Status: Alive, although Melisandre has prophesied both that she will meet Arya again and that she will return to Westeros to die. In Season 7, she was set to leave Dragonstone for Volantis, cowed by her banishment after sacrificing Shireen and convinced her singular duty — to help Daenerys and Jon meet — had been fulfilled.


Thoros of Myr

Thoros

Offense: The Brotherhood Without Banners allowed Melisandre to take Gendry away, and also freed Sandor Clegane after trial by combat.

Status: Dead, frozen to death during Season 7’s expedition north to catch a wight.


Beric Dondarrion

Beric

Offense: Like Thoros, he allowed Melisandre to take Gendry away and freed Sandor after trial by combat.

Status: Alive, although Sandor points out that without Thoros, he won’t be able to resurrect again. It’s unclear whether or not Arya still wants to kill him because she’s since made peace with Sandor and Gendry is still alive.


Ilyn Payne

Ilyn Payne

Offense: Payne is the Lannisters’ executioner, and he beheaded Ned Stark with his own sword back in Season 1 under orders from Joffrey.

Status: Presumed alive. As of Season 4, a reference from Tyrion confirms that he is still in the Lannisters’ service.


Gregor Clegane, listed as “The Mountain”

The Mountain

Offense: Along with Polliver and The Tickler, Gregor tortured and killed kids at Harrenhal. His ruthlessness and penchant for torture and are well-known, and Arya later learns that he sadistically burned Sandor’s face when they were children.

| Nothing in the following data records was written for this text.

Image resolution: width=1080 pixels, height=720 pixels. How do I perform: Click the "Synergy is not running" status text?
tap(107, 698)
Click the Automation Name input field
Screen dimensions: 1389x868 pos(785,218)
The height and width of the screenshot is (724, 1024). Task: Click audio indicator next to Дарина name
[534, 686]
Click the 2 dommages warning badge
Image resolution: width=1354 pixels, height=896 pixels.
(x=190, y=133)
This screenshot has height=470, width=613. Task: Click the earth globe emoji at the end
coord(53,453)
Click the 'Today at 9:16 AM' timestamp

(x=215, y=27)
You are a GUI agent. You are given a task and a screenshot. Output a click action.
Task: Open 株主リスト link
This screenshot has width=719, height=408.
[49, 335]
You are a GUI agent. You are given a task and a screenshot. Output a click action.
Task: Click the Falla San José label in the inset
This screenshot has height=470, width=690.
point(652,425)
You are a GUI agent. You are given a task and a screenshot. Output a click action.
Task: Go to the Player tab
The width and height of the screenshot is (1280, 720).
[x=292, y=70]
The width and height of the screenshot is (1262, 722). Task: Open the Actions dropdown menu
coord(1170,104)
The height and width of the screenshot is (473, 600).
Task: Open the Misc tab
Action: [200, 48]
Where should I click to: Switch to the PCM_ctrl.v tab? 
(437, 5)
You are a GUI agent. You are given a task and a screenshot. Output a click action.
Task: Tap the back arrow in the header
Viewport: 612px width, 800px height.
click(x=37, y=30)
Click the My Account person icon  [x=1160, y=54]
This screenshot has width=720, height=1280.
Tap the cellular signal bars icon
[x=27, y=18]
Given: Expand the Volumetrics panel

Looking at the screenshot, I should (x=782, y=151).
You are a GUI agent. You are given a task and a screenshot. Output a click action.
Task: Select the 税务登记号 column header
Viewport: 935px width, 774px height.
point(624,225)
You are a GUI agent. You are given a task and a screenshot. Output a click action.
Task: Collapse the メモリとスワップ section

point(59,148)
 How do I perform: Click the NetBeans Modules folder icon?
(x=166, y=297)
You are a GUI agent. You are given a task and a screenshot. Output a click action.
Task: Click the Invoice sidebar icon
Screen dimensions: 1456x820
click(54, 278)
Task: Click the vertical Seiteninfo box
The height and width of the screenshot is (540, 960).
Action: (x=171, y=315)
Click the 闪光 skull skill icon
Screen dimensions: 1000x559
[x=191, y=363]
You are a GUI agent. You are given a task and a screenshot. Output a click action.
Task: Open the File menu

Status: Undead. Clegane was fatally wounded in combat against Oberyn Martell, but Cersei’s creepy doctor Qyburn brought him back to life. He no longer speaks or looks the same, but is still capable of violence. Most recently, Sandor came face to face with him during the Queen’s parlay and said “You know who’s coming for you. You’ve always known.” This seems to point to the popular fan theory that Sandor and Gregor will ultimately battle to the death, so whether by Arya’s sword or another, Gregor’s days may be numbered.


Rorge

Rorge

Offense: When Arya is a Night’s Watch recruit, Rorge, The Biter, and Jaqen are the three prisoners, threatened by a spreading fire, whom she frees during an attack. While imprisoned, Rorge threatened her with rape, and he later joined the Lannister army.

Status: Dead. Sandor and Arya encounter Rorge and The Biter pillaging someone’s home and are engaged in combat. Sandor kills The Biter, then asks Arya if Rorge is on her kill list. She says he isn’t because she never knew his name; Rorge thoughtlessly tells it to her and she stabs him in the heart.